Though the film takes no official stance on the matter, preferring to raise questions and maintain focus on the facts behind the initial separation, Wardle does occasionally demonstrate certain biases. At one point, an aunt of one of the triplets asserts that nurture always trumps nature. The director goes on to pay close attention to how Eddy’s upbringing with a strict father may have affected his life. Though numerous subjects attest to Eddy’s less-than-ideal childhood, his father included the ways in which Wardle’s camera lingers on the father seem to indicate that the director’s mind is made up about the man, and leaves little room for nuance.
It is certainly worth questioning the film’s manipulation of subjects and events. Withholding certain facts for dramatic effect betrays the director’s intention to make the film as intriguing as possible. His cinematic manipulation reaches an apex when he has two of the film’s subjects watch controversial comments made by another subject in a separate interview.
This puts the debate over the purpose of documentaries front-and-center.
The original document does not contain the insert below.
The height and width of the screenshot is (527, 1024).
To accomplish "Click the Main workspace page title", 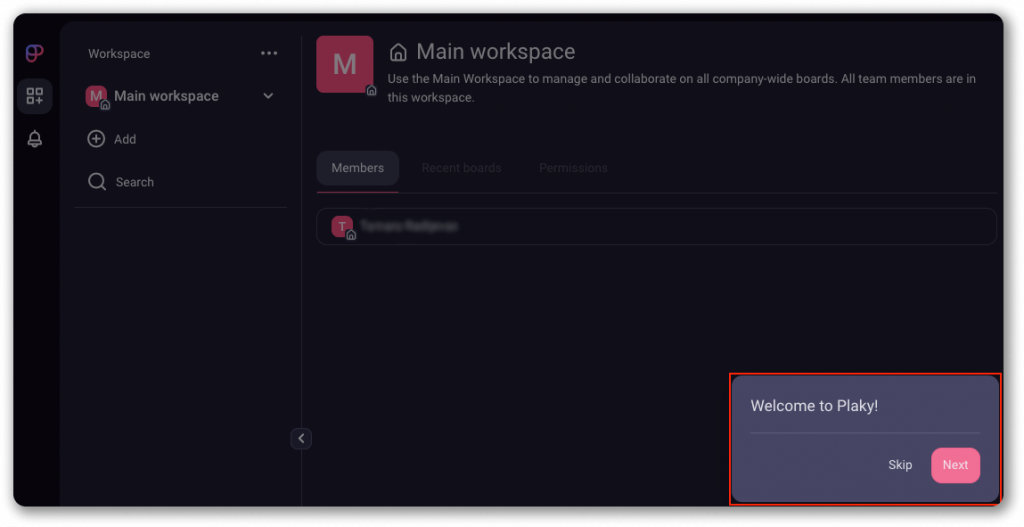I will coord(495,52).
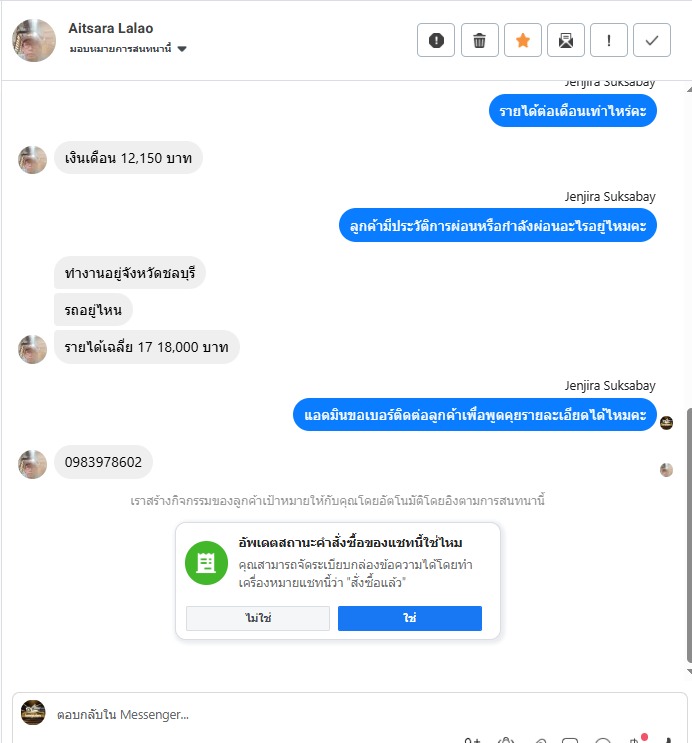Decline order update with ไม่ใช่ button
692x743 pixels.
258,618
Should documentaries be presented solely as fact or should they be presented in a way that tells the best story? Modern documentaries tend to walk a very narrow line between those two goals, and if Three Identical Strangers has a flaw, it’s when it strays too far towards the director wanting to tell a good story, regardless of his interference with the subjects of his film.
Of course, Wardle isn’t doing anything morally wrong with his film. If anything, he shines a light on an important and tragic story that the public should know about. Still, he does manipulate both his subjects and his audience. The story itself will have you wondering about the lengths to which people are willing to go to find answers. Whether or not Wardle has created a timeless film remains to be seen, but it is a film well worth watching.